Göring se lo agradeció. De hecho, le encantaron, y así se lo hizo saber destacando su elegancia y su estética. Pero nada de eso compensó la frustrante sensación que le estaba dejando su breve estancia en Karinhall.

—Sigue así, mi querido amigo —le despidió minutos después, a las puertas del Mercedes que lo devolvería al aeropuerto—. Con gente como tú, Alemania será cada día más grande y poderosa. ¡Heil Hitler!

No demasiado lejos de la carretera por la que circulaba el coche de Oskar de camino a Schönefeld, en Grünheide, Luther estaba con su mujer Katherine en la consulta del médico.

Después de algo menos de cuatro meses de su vuelta a casa, apenas pronunciaba tres palabras seguidas y cuando lo hacía nunca quería hablar de ella. El permanente estado de melancolía en el que estaba sumida no parecía mejorar ni con el paso del tiempo ni con la medicación que le habían recomendado.

Los avances en su estado eran muy escasos. Ya podía vestirse sola, asearse y comer, aunque había tenido que contratar a una mujer para que la acompañara todo el día. Katherine se había perdido en un mundo interior tan profundo que nada ni nadie le hacía abandonarlo. A Luther se le rompía el corazón cada vez que la encontraba sentada en el mismo sillón donde la había dejado por la mañana.

—Katherine, no te inquietes. El médico nos recibirá pronto y en cuanto te mire nos volvemos a casa. —Luther calmó su temblor de manos sujetándolas entre las suyas.

Aquella vida de ausencias lo estaba destrozando por dentro.

Cada día que pasaba reconocía menos a su mujer; era como tener un mueble.
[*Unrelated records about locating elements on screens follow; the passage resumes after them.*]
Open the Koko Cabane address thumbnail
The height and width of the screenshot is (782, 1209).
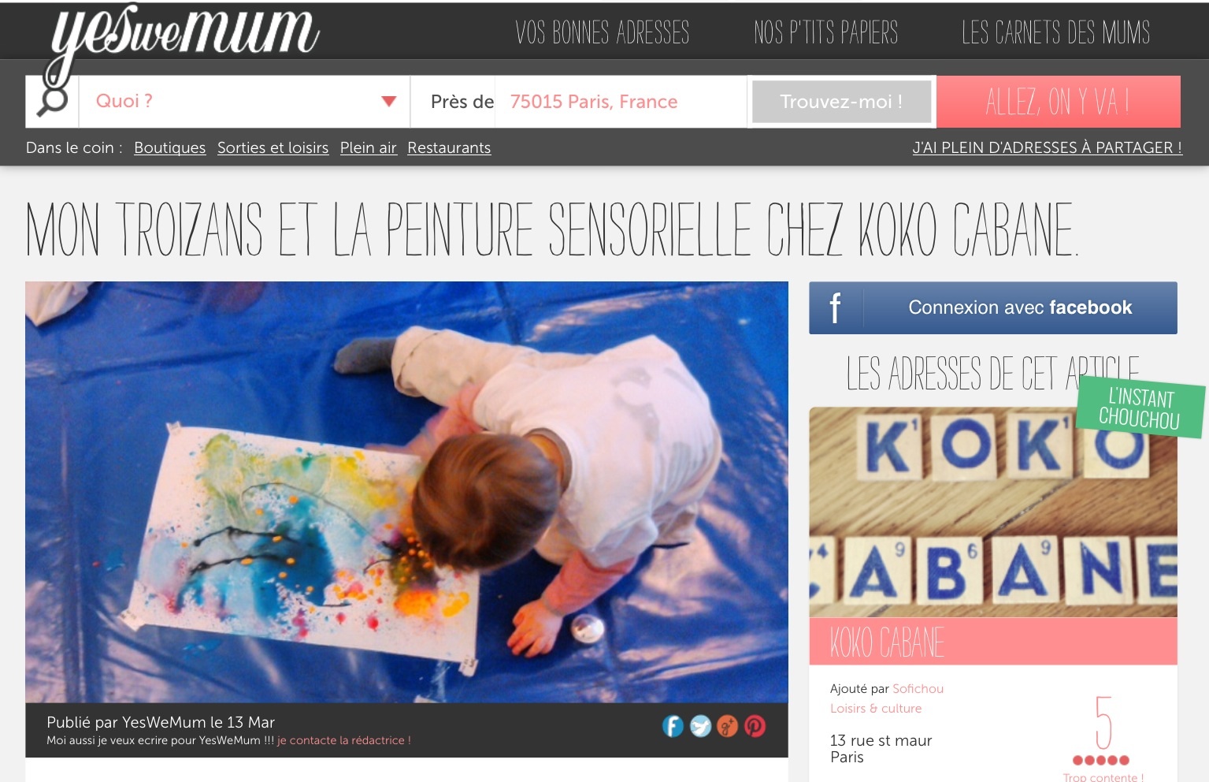(x=993, y=512)
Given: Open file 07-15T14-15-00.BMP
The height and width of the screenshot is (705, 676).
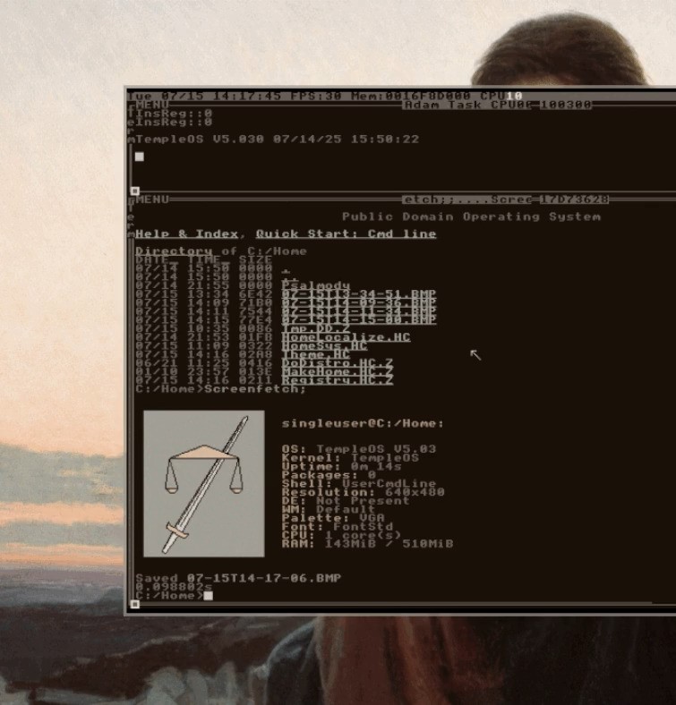Looking at the screenshot, I should 358,320.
Desde su reencuentro no había vuelto a mostrar ninguna otra emoción, y las esperanzas de recuperación que le habían dado se oscurecían a medida que la veía hundirse en aquel pozo oscuro de su mente, en aquella profunda depresión que la tenía completamente anulada.
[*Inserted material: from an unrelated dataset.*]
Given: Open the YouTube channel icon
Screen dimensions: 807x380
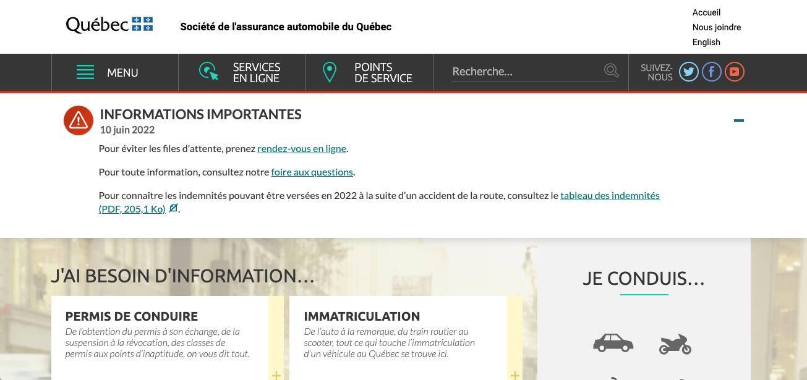Looking at the screenshot, I should tap(734, 72).
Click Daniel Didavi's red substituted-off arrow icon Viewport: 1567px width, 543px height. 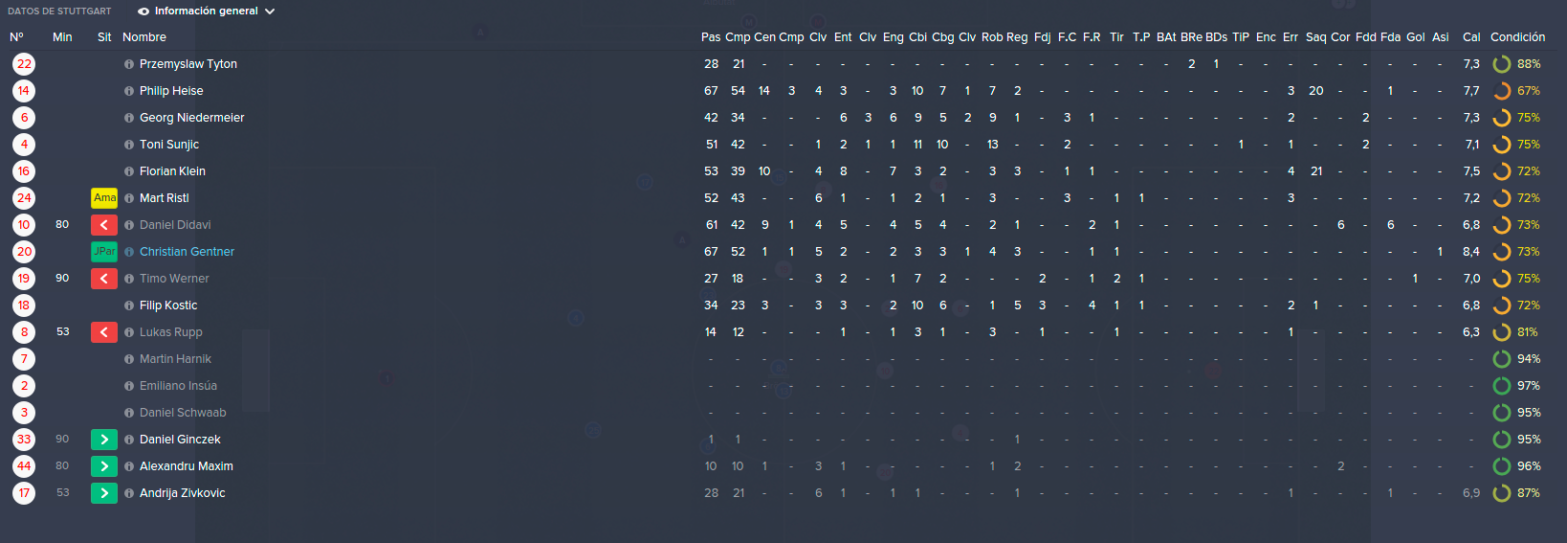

—Señor Krugg, el doctor los espera. —La amable enfermera ayudó a levantar a Katherine.

Cuando entraron en su consulta, el gesto del hombre no podía ser más inquietante.

—Herr Luther, por favor, siéntese usted también.
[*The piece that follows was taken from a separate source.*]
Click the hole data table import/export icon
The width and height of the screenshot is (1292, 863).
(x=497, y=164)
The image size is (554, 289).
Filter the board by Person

El médico repasó la ficha clínica de su paciente retrasando su dictamen a la espera de que Luther estuviera definitivamente sentado y preparado para escuchar. Conocía muy bien la situación de aquella pareja, la pérdida mental de la mujer y sus incapacidades afectivas. Volvió a leer los síntomas que habían justificado la preocupación del marido y su visita dos semanas antes, revisó los resultados de su exploración, miró de refilón el perfil de la mujer, carraspeó un momento y se pronunció.

—Herr Krugg, la extrema delgadez de su mujer ha podido disimularlo, pero ha de saber que está embarazada de casi seis meses.

Luther recibió la noticia como si un afilado cuchillo acabase de atravesar su estómago. Ella no reflejó ninguna sorpresa.

—Eso es imposible —pronunció, ahogándose en sus propias palabras.

—Me temo que lo es, y créame que lo siento.